Secondo i ricercatori, gli effetti della realtà virtuale immersiva sono potenzialmente simili a quelli che si possono ottenere con la somministrazione di sostanze psichedeliche classiche, a fronte di rischi minori, anche se non assenti, e di una gestione sicuramente più semplice.
Si tratta di un primo passo che, sempre secondo gli studiosi italiani, merita ulteriori approfondimenti, perché potrebbe risultare di aiuto a molte persone, anche se l’eventuale somministrazione andrebbe comunque eseguita in un ambiente controllato e gestita da personale formato. I test vanno avanti, e prossimamente dovrebbero iniziare quelli su persone con specifici disturbi. Si pensa che la Cyberdelics possa diventare un supporto alle terapie classiche, o anche un ponte tra la psicoterapia tradizionale e approcci psichiatrici innovativi.
Un laboratorio sicuro sugli stati alterati di coscienza
Intanto gli psichedelici “classici” procedono nel loro percorso di convalida, e in Svizzera, in Australia, negli Stati Uniti e in altri Paesi iniziano a essere somministrati in condizioni controllate e in cliniche specializzate, nell’ambito di protocolli sperimentali, per varie finalità terapeutiche.
In Italia, invece, l’Agenzia per il Farmaco (AIFA) ha di recente dato il suo via libera alla prima sperimentazione ufficiale della psilocibina per la cura della depressione resistente ai farmaci.

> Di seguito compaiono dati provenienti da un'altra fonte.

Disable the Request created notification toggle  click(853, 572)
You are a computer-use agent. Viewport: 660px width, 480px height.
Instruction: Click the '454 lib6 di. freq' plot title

«Le esperienze psichedeliche digitali - precisano i ricercatori dell’Università Cattolica - non intendono sostituire le droghe. Il nostro obiettivo è quello di sfruttare la realtà virtuale e le tecnologie per creare un laboratorio sicuro in cui esplorare gli stati alterati di coscienza e il loro potenziale terapeutico».